The Riemannian metric on $\mathbb R$ is $g=dt^2$ and $\mathbb C$ induces a metric on $S^1$ by $h=\frac 1 2 (dz\otimes d\bar z+d\bar z\otimes dz)$.
For $f$ to be a local isometry, it has to be a local diffeomorphism and $f^*h =g$.
First we check that $f$ is a local diffeomorphism. Since you had trouble computing the differential, I will explain this in more detail. But first, please have a look on my answer here.
We see that, as written in the trivial chart, $f$ is obviously smooth and $df$ can be computed using the vector space derivative:
$$
df_t = (i e^{it}) \neq 0 \quad \forall t \in \mathbb R
$$
Hence the rank of $df$ is 1 and so $df_t$ is an isomorphism for each $t\in\mathbb R$.

RAW RECORDS:
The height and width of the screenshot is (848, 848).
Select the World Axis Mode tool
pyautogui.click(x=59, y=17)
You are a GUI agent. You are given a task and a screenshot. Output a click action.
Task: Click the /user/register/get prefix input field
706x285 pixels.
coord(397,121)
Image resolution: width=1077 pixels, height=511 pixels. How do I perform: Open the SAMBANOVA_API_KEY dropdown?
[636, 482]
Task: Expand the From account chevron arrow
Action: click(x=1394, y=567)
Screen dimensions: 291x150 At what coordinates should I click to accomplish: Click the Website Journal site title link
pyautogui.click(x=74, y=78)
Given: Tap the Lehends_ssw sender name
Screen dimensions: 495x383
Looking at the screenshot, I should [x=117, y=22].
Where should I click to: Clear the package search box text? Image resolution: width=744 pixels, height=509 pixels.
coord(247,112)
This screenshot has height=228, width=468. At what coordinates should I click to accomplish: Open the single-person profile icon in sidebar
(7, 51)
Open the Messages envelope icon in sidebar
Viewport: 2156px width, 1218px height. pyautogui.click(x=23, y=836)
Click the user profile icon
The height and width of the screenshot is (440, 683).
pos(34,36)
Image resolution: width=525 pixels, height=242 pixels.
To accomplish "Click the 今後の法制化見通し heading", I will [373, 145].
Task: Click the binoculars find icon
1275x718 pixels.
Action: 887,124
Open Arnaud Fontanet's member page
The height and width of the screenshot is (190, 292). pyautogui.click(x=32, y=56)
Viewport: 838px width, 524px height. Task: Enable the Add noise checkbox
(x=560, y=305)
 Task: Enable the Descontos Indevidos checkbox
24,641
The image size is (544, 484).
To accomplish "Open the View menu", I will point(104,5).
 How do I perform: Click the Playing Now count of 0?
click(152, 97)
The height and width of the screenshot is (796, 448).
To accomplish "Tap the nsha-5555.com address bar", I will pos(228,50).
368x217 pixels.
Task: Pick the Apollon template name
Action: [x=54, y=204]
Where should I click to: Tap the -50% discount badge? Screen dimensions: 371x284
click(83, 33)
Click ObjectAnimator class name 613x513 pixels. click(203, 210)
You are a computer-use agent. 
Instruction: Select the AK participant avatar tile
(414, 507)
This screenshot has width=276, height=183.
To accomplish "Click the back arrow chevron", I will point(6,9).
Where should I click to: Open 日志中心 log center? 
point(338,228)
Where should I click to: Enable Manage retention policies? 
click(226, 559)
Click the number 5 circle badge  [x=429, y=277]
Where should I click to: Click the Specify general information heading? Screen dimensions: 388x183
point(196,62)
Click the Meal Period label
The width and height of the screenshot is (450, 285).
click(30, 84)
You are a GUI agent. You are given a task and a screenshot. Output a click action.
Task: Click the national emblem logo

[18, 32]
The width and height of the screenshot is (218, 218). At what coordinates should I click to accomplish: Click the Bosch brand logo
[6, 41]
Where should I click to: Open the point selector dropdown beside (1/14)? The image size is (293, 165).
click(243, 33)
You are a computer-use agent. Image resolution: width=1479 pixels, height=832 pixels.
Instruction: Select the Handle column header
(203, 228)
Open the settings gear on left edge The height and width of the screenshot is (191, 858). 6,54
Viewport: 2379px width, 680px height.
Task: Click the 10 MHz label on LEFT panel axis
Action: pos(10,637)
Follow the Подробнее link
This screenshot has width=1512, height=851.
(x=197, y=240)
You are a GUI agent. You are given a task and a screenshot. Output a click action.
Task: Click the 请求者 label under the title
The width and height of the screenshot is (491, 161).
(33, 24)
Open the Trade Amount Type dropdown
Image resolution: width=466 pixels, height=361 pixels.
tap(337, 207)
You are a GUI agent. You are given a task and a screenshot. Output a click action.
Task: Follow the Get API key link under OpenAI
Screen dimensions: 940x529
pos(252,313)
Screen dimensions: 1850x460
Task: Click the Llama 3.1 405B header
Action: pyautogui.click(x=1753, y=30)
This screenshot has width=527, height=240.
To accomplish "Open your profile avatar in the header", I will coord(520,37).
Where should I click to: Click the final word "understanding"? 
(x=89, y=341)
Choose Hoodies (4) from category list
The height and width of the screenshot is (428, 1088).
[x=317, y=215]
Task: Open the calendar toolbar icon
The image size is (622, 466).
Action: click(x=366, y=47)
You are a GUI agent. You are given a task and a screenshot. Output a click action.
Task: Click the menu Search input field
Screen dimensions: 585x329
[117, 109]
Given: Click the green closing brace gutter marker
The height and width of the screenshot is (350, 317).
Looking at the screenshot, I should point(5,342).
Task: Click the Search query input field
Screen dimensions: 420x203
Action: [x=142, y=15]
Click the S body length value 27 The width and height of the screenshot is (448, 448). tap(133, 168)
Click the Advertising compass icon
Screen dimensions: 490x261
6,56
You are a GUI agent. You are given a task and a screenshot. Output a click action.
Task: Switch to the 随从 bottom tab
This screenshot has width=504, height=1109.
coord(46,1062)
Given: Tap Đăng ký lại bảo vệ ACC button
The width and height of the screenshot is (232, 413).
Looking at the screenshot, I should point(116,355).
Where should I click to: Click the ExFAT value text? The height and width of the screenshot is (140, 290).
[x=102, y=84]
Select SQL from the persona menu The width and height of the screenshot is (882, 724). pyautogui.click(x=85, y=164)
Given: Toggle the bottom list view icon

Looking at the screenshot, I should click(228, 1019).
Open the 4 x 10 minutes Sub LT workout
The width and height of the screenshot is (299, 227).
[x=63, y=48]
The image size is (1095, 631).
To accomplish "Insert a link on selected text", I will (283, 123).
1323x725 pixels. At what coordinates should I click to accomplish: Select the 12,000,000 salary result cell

REQUIRED WORK:
A - Answer these questions from the local isometry explanation:
(i) What Riemannian metric is given on $\mathbb R$?
(ii) Besides being a local diffeomorphism, what must hold for $f$ to be a local isometry?
(iii) What rank does $df$ have?
B - List every space the local isometry explanation names.
C - Pick up the local isometry explanation after its last sentence and carry it on.
The rows have nothing to do with the text on local isometries.

RESULTS BY TASK:
A -
(i) $g=dt^2$
(ii) $f^*h = g$
(iii) 1

B - $\mathbb R$, $\mathbb C$, $S^1$

C -
Secondly, we compute the pullback of $h$ under $f$. There are two ways of doing this. First, let us do it the "formal" way:
$T\mathbb R$ is spanned by $\partial_t = (1)$ and for that vector we find
$$
df(\partial_t) = (i e^{it}) \cdot (1) = i e^{it},
$$
hence
$$
\langle \partial_t, \partial_t \rangle = 1 = \frac 1 2 \left( (i e^{it})(-i e^{-it}) + (-i e^{-it})(i e^{it}) \right) = \langle df(\partial_t), df(\partial_t) \rangle.
$$
The (in my opinion) easier and more instructive way is the note that
$$
f^*dz := d(z\circ f) = d(e^{it}) = i e^{it} dt,
$$
and
$$
f^*d\bar z := d(\bar z\circ f) = d(e^{-it}) = -i e^{-it} dt,
$$
see also my answer here. Thus we have
$$
f^*h = \frac 1 2 \left(e^{it} e^{-it} dt^2 + e^{-it} e^{it} dt^2 \right) = dt^2 = g.
$$
Hence, $f$ is a local isometry.